A resposta dos conservadores não demorou a chegar. Figuras proeminentes da direita, incluindo os filhos do ex-presidente Jair Bolsonaro, interpretaram o anúncio como uma provocação política em um momento delicado, à medida que se aproxima uma eleição presidencial decisiva no próximo ano. Em um vídeo nas redes sociais, Eduardo Bolsonaro, um dos filhos do ex-presidente, clamou por um boicote aos chinelos. “Eu pensava que isso era um símbolo nacional”, afirmou, segurando um par de Havaianas pretas com uma pequena bandeira do Brasil. “Eu estava enganado”, completou, jogando as sandálias em uma lata de lixo.
Alguns apoiadores de Bolsonaro prometeram trocar suas Havaianas por produtos de concorrentes ou até mesmo por Crocs. A Havaianas não se manifestou sobre as críticas geradas pela campanha, e a porta-voz de Fernanda Torres preferiu não comentar. Durante as promoções de “Eu Ainda Estou Aqui”, a atriz havia expressado claramente sua oposição a Jair Bolsonaro.
A controvérsia reacendeu as divisões políticas que permeiam o Brasil, acentuadas este ano após a condenação de Bolsonaro a 27 anos de prisão pelo Supremo Tribunal Federal por conspiração de golpe de Estado após sua derrota nas últimas eleições. Esse julgamento dividiu o país, provocando manifestações tanto da esquerda quanto da direita.
As Havaianas foram criadas em 1962 no Brasil, inspiradas nas tradicionais sandálias japonesas zori, feitas de palha de arroz. Baratas e duráveis, rapidamente se tornaram um item indispensável no dia a dia brasileiro.
Entretanto, muitos não compreendem a polêmica.

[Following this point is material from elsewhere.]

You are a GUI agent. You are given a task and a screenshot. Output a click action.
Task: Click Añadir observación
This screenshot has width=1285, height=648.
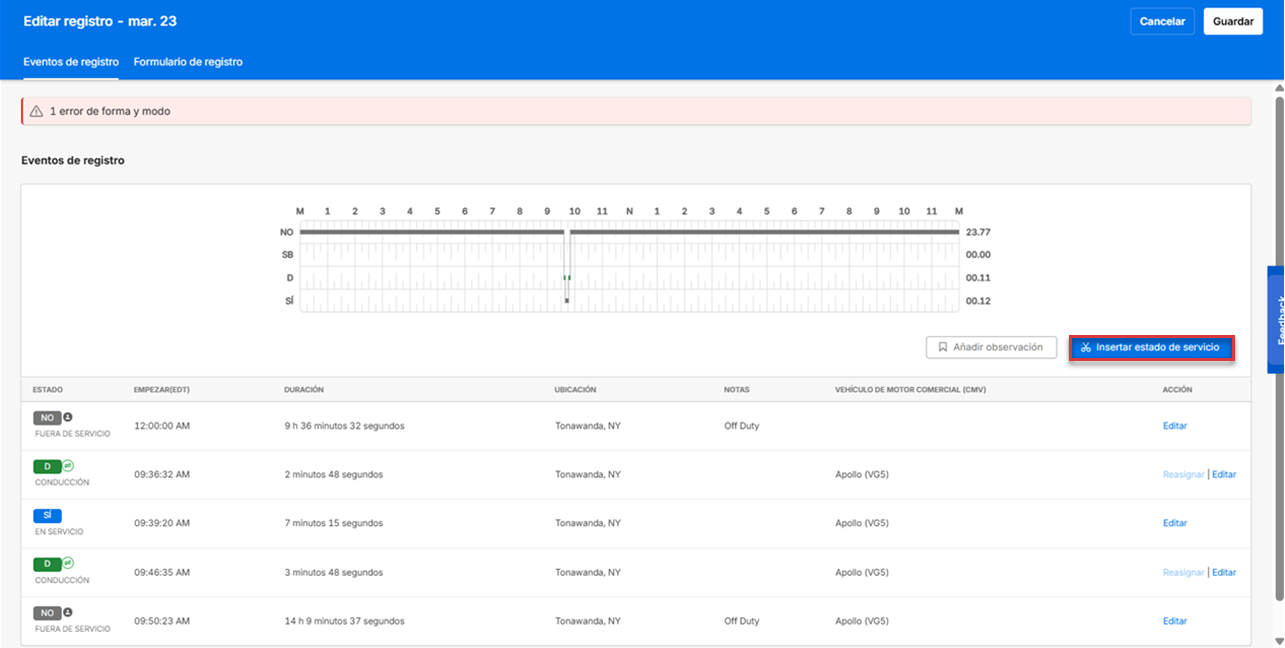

Para Rosileia Moreira, funcionária de recursos humanos de 49 anos, o comercial não tem conotação política. “As pessoas estão fazendo tempestade em copo d’água”, comentou, enquanto saía da loja da Havaianas com um novo par de chinelos coloridos. “Não é sobre esquerda ou direita”, acrescentou: “Vestir um par de chinelos e aproveitar a praia, isso é ser brasileiro”.